The data protection watchdog has ordered four police forces to delete old criminal convictions from the Police National Computer (PNC).
The Information Commissioner’s Office issued enforcement notices to Humberside, Northumbria, Staffordshire and West Midlands police forces after investigating complaints from four individuals. The ICO found that the old conviction information was held in breach of the principles of the Data Protection Act because it was no longer relevant and was excessive for policing purposes.
There has been increasing concern about the amount of data on individuals held by the police, focusing particularly on DNA samples. Last month, home office minister Meg Hillier told MPs she would welcome debate on the DNA database - which now holds records of more than 4 million people – after being quizzed on the case of an individual who had been wrongly arrested but could not get his DNA records removed.
Records examined by the ICO included a Humberside Police record relating to the theft of a packet of meat valued at 99p stolen by a child in 1984. The child was fined £15 at the time. West Midlands police hold a record of an attempted theft committed more than 25 years ago, where the offender was fined £25.
Staffordshire police hold records of a child aged under 14 who was cautioned by the police for a minor assault. The child was told the information would be deleted when she became 18. She has now been told that the record will not be deleted until she reaches 100 years of age.
Assistant information commissioner Mick Gorrill – a former police officer – said: “Each case relates to individuals who have been convicted or cautioned on one occasion and have not been convicted of any other offences. Some of the incidents date back nearly 30 years. The offences were non custodial and we believe there is no justification in terms of policing purposes for retaining the information.

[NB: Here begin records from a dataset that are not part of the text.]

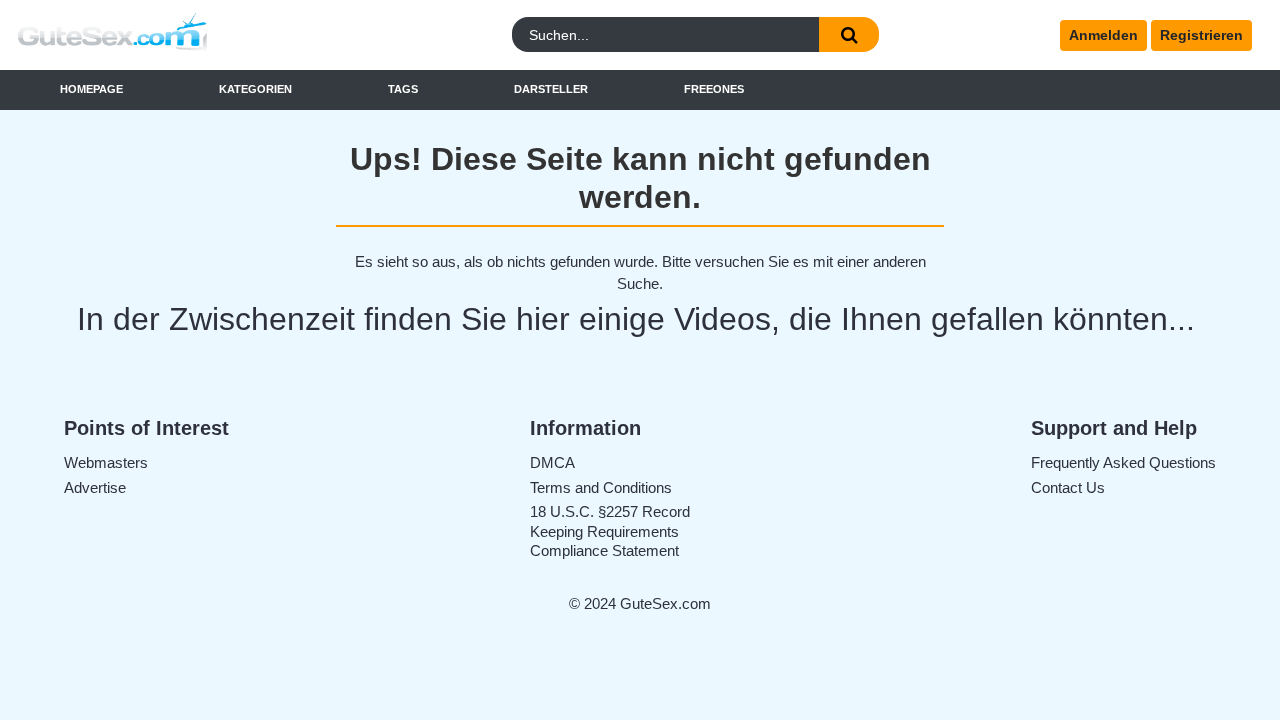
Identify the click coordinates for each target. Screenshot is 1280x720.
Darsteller (551, 89)
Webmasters (106, 462)
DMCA (552, 462)
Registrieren (1201, 35)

“The retention of the previous conviction information is causing harm and distress to the individuals concerned. I held the rank of detective superintendent in the police prior to my retirement after thirty years service. We are not satisfied that in these particular cases this information will be of any use for policing purposes.”
All four police forces are appealing to the Information Tribunal against the ICO ruling, allowing them to retain the information until after the appeal is heard.
"Policies and procedures for the storing of records need to put in place and enforced through the use of information lifecycle management technology,” said Simon Forster, consultant at services company Morse.